Supplied passage:
■ ■ ■ ■ ■ ■ ■
Skip to contents

Extracts topic prevalence values (gamma/theta) from a fitted STM model, returning mean prevalence for each topic as a data frame.

Usage

get_topic_prevalence(stm_model, category = NULL, include_theta = FALSE)

Arguments

stm_model

A fitted STM model object from stm::stm().

category

Optional character string to add as a category column.

include_theta

Logical, if TRUE includes document-topic matrix (default: FALSE).

Value

A data frame with columns:

topic

Topic number

gamma

Mean topic prevalence across documents

category

Category label (if provided)

Examples

if (interactive() && requireNamespace("stm", quietly = TRUE)) {
  # Requires fitting an STM model first; uses 'stm::gadarian' for demo
  data("gadarian", package = "stm")
  proc <- stm::textProcessor(gadarian$open.ended.response, metadata = gadarian)
  prep <- stm::prepDocuments(proc$documents, proc$vocab, proc$meta)
  topic_model <- stm::stm(prep$documents, prep$vocab, K = 3,
                           data = prep$meta, max.em.its = 5,
                           verbose = FALSE)
  prevalence <- get_topic_prevalence(topic_model)
  prevalence_label <- get_topic_prevalence(topic_model, category = "demo")
}
■ ■ ■ ■ ■ ■ ■
Data lines:

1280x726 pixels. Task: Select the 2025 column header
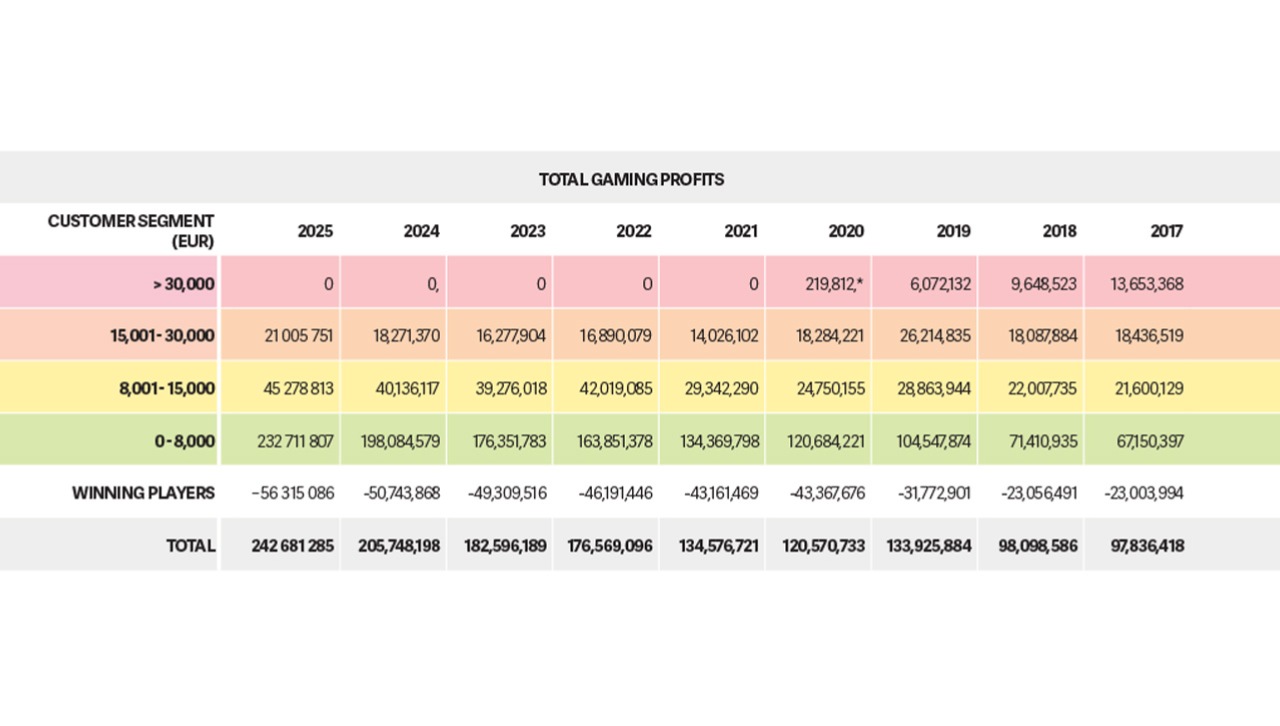315,231
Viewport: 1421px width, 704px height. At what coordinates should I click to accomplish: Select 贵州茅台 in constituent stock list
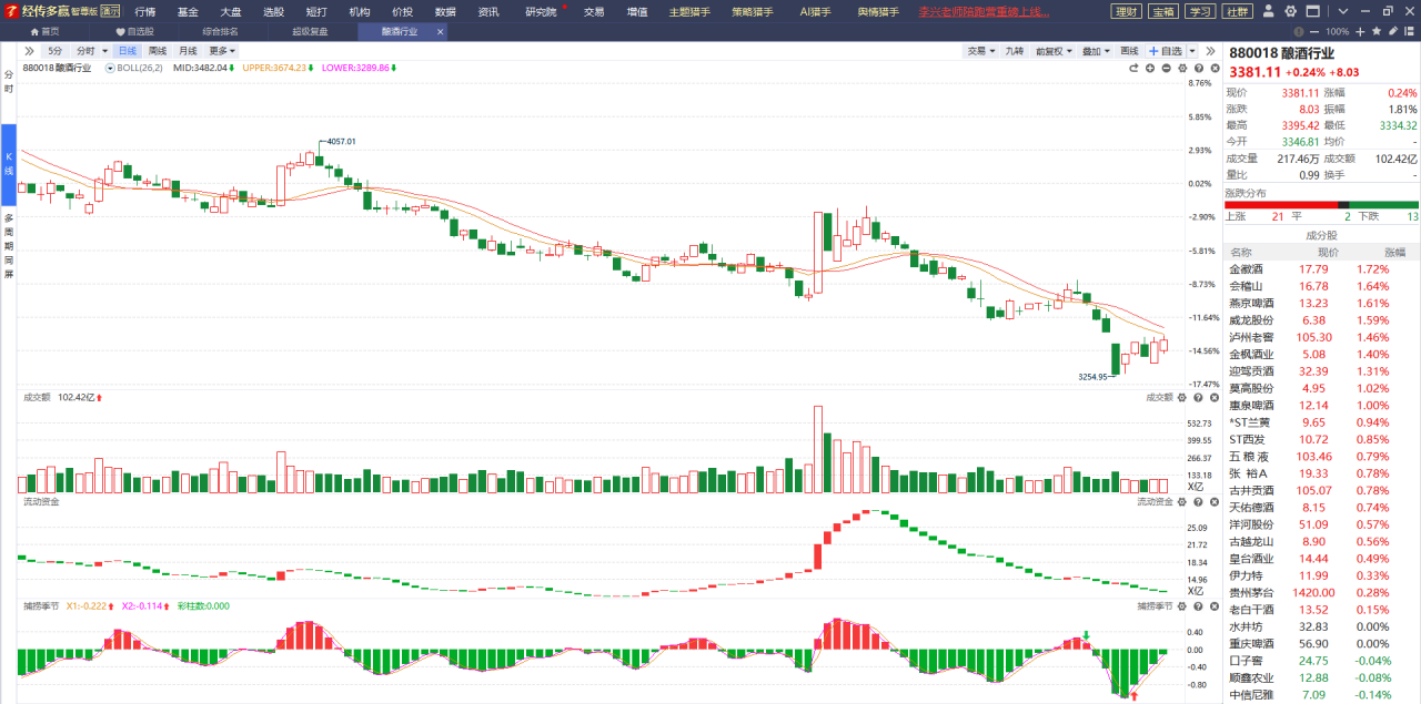(1251, 592)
■ ■ ■ ■ ■ ■ ■
Required work:
1/ What is the default value of the include_theta argument in the get_topic_prevalence documentation?
2/ Reproduce the get_topic_prevalence documentation verbatim, starting with "if (interactive() &&" and going on through "prevalence <- get_topic_prevalence(topic_model)".

Task answers:
1/ FALSE

2/
if (interactive() && requireNamespace("stm", quietly = TRUE)) {
  # Requires fitting an STM model first; uses 'stm::gadarian' for demo
  data("gadarian", package = "stm")
  proc <- stm::textProcessor(gadarian$open.ended.response, metadata = gadarian)
  prep <- stm::prepDocuments(proc$documents, proc$vocab, proc$meta)
  topic_model <- stm::stm(prep$documents, prep$vocab, K = 3,
                           data = prep$meta, max.em.its = 5,
                           verbose = FALSE)
  prevalence <- get_topic_prevalence(topic_model)